Female NSG mice aged 4–6 weeks were purchased from Shanghai Nanfang Model Biotechnology Inc. 6 T-CEM cells expressing firefly luciferase were prepared beforehand and transfected with viral particles carrying either sh-NC or sh-LDB1. Samples were collected on the third day following transfection. The NSG mice were divided into two groups using random assignment, with each mouse receiving an intravenous tail vein injection of a PBS-based cell suspension, consisting of 2 × 10^6 cells. D-luciferin sodium salt (GOLDBIO, USA) was administered intraperitoneally to tumor-bearing mice on D21/28/35 days after tail vein injection respectively. Then, using a small animal live imaging scanner from Berthold, Germany, quantification of the maximal standard mean radiance emitted by mouse tumors was performed. Liver, spleen, and bone tissues were harvested from both the experimental and control groups for the purposes of performing H&E staining and immunohistochemistry.

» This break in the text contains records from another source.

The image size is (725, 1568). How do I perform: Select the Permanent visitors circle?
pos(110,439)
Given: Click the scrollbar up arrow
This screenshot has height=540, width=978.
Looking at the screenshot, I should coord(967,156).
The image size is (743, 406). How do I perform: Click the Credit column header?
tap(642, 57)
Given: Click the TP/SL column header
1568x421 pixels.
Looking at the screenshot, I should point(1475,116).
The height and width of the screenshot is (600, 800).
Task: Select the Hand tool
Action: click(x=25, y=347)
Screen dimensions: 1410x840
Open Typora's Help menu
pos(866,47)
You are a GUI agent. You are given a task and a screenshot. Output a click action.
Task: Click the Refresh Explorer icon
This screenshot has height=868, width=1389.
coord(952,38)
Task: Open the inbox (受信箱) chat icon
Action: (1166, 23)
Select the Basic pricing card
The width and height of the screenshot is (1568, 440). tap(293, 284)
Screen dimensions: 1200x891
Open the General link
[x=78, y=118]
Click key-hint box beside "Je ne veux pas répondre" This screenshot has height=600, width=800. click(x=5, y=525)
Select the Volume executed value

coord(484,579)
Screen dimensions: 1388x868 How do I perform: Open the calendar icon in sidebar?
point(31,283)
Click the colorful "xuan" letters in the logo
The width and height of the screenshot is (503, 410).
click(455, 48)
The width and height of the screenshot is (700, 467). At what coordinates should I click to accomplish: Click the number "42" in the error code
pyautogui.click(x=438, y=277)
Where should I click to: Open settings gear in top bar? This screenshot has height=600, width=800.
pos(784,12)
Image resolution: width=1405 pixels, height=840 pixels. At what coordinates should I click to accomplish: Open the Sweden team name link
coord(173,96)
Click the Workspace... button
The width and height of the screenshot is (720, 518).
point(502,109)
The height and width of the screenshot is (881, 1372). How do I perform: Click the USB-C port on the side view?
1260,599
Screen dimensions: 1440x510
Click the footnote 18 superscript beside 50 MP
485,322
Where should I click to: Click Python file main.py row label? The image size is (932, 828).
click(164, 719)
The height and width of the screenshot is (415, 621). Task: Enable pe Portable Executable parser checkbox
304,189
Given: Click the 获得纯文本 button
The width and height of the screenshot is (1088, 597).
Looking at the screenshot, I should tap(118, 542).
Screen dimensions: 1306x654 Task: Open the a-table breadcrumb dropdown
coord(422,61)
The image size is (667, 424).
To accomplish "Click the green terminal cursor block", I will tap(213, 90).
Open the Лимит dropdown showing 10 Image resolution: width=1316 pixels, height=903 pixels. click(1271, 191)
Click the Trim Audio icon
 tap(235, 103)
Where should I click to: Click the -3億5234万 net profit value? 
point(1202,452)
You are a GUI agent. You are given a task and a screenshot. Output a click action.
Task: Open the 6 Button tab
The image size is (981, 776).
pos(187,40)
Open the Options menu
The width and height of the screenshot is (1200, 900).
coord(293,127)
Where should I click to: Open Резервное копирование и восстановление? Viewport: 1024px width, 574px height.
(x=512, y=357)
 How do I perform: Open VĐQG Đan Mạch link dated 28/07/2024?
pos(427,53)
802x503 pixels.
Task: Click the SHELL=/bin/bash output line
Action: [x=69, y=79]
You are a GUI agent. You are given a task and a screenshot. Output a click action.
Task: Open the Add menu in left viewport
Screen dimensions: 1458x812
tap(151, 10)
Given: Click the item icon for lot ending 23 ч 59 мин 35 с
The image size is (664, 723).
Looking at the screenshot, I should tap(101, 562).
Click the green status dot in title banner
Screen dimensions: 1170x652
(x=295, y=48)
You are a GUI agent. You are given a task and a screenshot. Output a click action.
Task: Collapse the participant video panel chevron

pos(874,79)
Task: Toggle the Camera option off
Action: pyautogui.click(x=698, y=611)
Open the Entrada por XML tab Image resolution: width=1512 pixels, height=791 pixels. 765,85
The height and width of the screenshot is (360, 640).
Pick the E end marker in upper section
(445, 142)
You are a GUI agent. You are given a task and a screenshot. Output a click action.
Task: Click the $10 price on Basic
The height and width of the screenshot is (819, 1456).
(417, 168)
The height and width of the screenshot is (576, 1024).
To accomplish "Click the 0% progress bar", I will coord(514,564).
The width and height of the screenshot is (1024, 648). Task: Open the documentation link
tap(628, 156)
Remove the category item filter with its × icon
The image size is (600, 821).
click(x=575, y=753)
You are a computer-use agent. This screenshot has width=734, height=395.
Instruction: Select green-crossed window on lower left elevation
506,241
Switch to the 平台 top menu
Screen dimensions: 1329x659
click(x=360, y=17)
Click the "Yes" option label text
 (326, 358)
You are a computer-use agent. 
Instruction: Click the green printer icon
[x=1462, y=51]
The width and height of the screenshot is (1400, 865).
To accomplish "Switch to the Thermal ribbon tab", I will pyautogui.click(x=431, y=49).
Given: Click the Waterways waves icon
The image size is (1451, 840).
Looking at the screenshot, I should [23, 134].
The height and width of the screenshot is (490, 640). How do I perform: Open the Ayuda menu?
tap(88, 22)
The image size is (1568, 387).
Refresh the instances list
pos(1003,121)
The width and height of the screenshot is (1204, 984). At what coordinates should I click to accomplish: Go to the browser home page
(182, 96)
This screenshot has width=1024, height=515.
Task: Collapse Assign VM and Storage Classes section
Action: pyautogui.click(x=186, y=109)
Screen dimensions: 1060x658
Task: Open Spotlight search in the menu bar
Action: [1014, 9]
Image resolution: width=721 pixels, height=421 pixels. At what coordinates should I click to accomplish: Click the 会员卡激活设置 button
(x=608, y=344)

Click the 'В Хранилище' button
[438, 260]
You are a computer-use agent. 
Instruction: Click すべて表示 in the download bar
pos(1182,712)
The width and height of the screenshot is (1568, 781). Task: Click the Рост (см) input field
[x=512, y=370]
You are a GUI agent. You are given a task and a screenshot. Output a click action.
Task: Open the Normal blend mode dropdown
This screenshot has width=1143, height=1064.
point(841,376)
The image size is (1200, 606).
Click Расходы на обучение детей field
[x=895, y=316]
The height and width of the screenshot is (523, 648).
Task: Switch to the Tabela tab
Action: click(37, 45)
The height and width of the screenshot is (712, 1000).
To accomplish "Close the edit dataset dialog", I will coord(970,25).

Cleavage under targets and tagmentation (CUT&Tag)

Assay

The CUT&Tag experiment was conducted on human 6 T-CEM, Molt4, Loucy and J.gamma1 cells utilizing the Hyperactive Universal CUT&Tag Assay Kit (TD903-01, Vazyme) following the guidelines provided by the manufacturer. 2 × 106 cells were incubated with cold Nuclear Extract Buffer for 10 min. After centrifugation, the cell precipitate was resuspended using 500 μl of a 0.1% formaldehyde solution in the sample tube. The sample was then incubated at room temperature for 2 min before the cross-linking reaction was Terminated by adding 2.5 M glycine. The cell precipitate obtained after centrifugation was collected and was resuspended using a 100 μl wash buffer. Subsequently activated ConA Beads were added for further incubation, and then mixed with primary antibodies, which include: LDB1, ERG, IRF1, ETS1, ETV6, and IgG mentioned above. The samples, along with the aboving antibodies, were incubated overnight at 4 °C. The following day, 50 μl of secondary antibodies diluted at a Proportion of 1:100 were added to each sample. The mixtures were then subjected to rotational incubation at room temperature for 1 h. The samples were next fragmented and DNA were extracted. Novogene carried out the sequencing of all CUT&Tag libraries, employing the PE150 protocol on the Illumina NovaSeq 6000 sequencing platform(Novogene, Beijing, China).

Immunoprecipitation

6 T-CEM and J.gamma1 cells (transfected with Ldb1-Flag overexpression constructs) were lysed using a buffer including NP-40 (P0013F, Beyotime, China) along with a protease inhibitor. Following a 30-min incubation at 4 °C in a refrigerated centrifuge, the lysate was centrifuged to obtain the supernatant for collection. Subsequently, A total of 50 μl lysate was mixed with 5 × loading buffer and boiled at 100℃ for 10 min to denature the proteins, serving as the input group. The protein A/G beads (B23202, Bimake, China) were mixed with the other two parts of the supernatant, while LDB1 antibody or IgG Antibodies were used in the respective mixtures. The mixtures were subsequently subjected to overnight rotation at 4 °C. The next day, the samples were subjected to centrifugation at 8200 g to remove the supernatant. Subsequently, the pellets were washed five times with pre-chilled TBST to remove the remaining supernatant. The pellets were then re-suspended in 2 × loading buffer and heated to induce denaturation, for subsequent use in Western blot analysis.

Statistical analysis

Three separate experiments were executed. All statistical analyses were performed using GraphPad PRISM 8.0.2 software. The two groups were compared by double-tailed unpaired Student's t test for data analysis. Statistical significance was ascribed to P values less than 0.05 as follows: *p < 0.05, **p < 0.01, ***p < 0.001, ****p < 0.0001. Survival curve analysis was compared by Log-Rank test, and P < 0.05 indicate statistical significance.